*Extract:*
^^^^^^^^

For thousands of years the nightingale has been the most celebrated song-bird in the western world. Over the centuries, its remarkable voice has captured the hearts and minds of poets, writers and musicians - and its extraordinary song has symbolised the renewing powers of nature and human love in all its forms.
Yet the real nightingale is a brown little migrant who only stays a few weeks in Britain before heading back to Africa. Despite this, we constantly fall under its spell.
Earlier this year, Director, author, performer and bird enthusiast Neil Bartlett went to the RSPB site at Pulborough Brooks in Sussex, to seek out this tiny bird. We journey with him as he discovers what it is about the nightingale that captures our hearts.

^^^^^^^^

*Records shown:*
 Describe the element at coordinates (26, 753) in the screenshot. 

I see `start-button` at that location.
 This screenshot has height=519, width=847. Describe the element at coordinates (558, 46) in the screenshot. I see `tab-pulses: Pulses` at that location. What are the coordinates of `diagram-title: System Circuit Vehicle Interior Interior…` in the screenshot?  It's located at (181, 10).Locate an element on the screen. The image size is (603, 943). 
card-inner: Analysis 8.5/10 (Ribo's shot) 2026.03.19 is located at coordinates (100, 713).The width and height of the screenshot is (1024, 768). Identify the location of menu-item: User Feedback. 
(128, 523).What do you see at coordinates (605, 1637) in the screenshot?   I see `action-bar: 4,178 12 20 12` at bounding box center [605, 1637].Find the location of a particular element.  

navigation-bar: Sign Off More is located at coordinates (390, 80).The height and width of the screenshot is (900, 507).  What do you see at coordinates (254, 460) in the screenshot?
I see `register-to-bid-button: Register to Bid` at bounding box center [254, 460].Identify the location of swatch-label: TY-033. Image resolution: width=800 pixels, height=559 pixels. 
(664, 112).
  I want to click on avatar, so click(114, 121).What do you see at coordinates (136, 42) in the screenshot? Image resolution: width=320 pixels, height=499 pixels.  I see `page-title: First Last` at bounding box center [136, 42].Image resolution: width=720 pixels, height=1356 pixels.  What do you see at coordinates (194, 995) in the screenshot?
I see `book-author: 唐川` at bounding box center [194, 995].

^^^^^^^^

*Task brief:*
Continue the nightingale piece above from where it stops.

*Response to the task:*
He discovers how the nightingale manipulates his syrinx (like our voicebox) to such an extraordinary degree that every single bird has its own personal repertoire of up to 200 different songs. He learns how, in Roman times, the nightingale song was believed to contain magical properties so its organs were used in love potions and its tiny tongue baked in pies to try and make the human voice sound sweeter, and he hears how musicians have tried to communicate with this little bird incorporating it into their music.
In the 1920s for example, the most distinguished cellist in Britain, Beatrice Harrison played alongside a nightingale in her garden and when this duet was broadcast, millions of people tuned in to hear it. The broadcast became so popular that it became an annual event for years.
Presenter: Neil Bartlett
Producer: Angela Hind
A Pier production for BBC Radio 4.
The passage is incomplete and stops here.